Microscope IIIc: Walking

Gravity is a funny thing. I’ve been listening to a lot of John Mayer recently. Particularly ‘Gravity’. The song itself is like butter – smooth, voluptuous, everything you want but not quite it. It’s not your lifelong treasure of destiny – not mine at least.

But what of gravity itself, not the song, but the concept. That unknown force that keeps us anchored to the ground. I hate gravity. To me, walking is the greatest act of defiance known to man – our ability to walk is our refusal to be weighed down to the ground. The ability to move forwards, backwards, left, and right is what precipitated running, what gave birth to flight.
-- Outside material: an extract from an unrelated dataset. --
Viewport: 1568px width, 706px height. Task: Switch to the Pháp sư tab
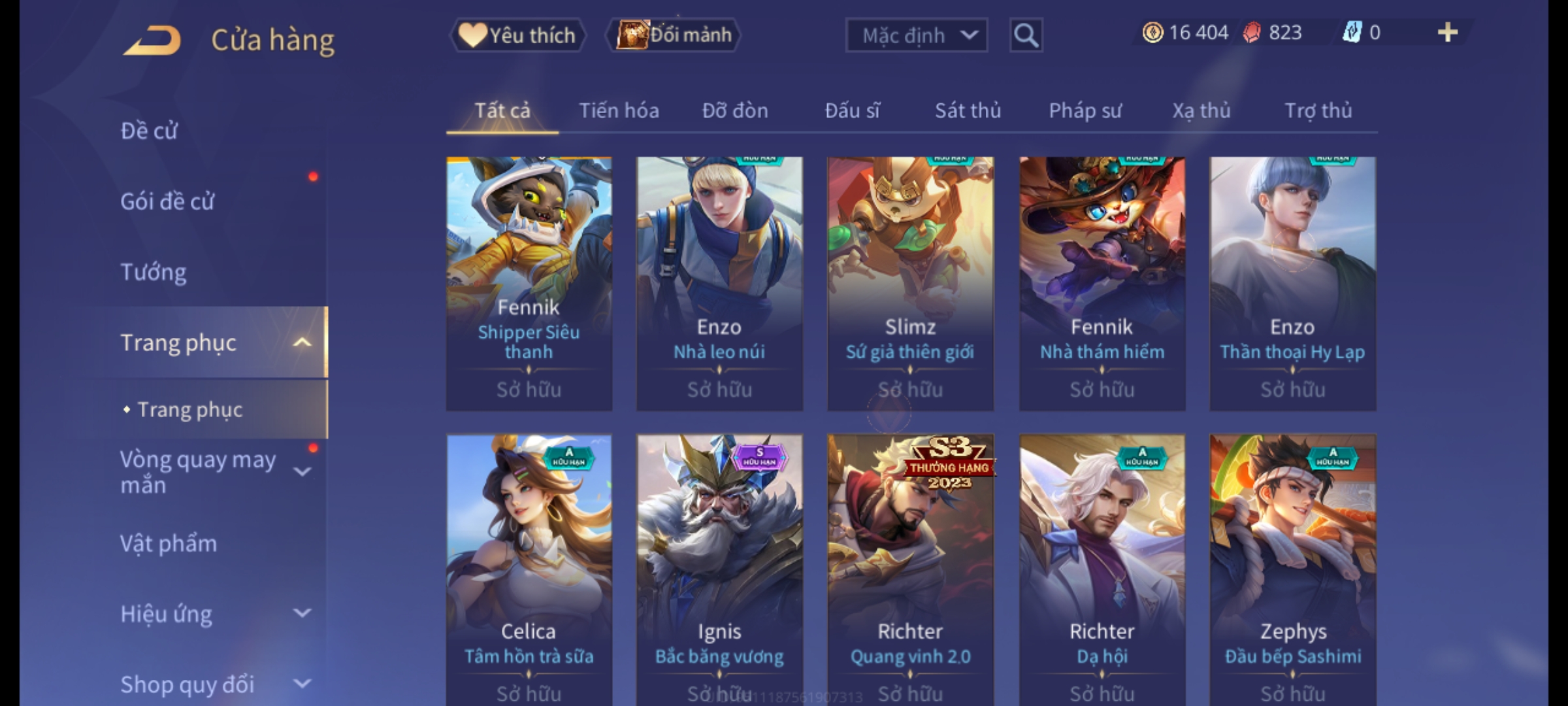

It is the essence of our humanity – to get up and walk.

As you can clearly see, the practice of walking is extremely personal to me – akin to prayer. If kneeling at church is to find your place in the universe, if standing at a temple is singing to the cosmos, then walking is to look for the answer. When you kneel, when you stand, you are a slave to gravity. When you walk, you’re a slave to nothing.

And today, I find myself walking far more than I ever have, probably more in the last 9 weeks than I have in the last 9 months. But do I feel any freer? Not really. I have never used walking to seek freedom, it has always been there.

I have used walking as a contemplative mechanism.

I have needed to find a lot of answers recently. Answers to questions I never thought I would have to ask. Questions about myself, my past, my present, my future. Sometimes, I have had to find the strength to go on, sometimes the quiet to stop my mind racing. None of it has been easy, walking has made it tolerable. One day, perhaps, I’ll get to tell you more about it.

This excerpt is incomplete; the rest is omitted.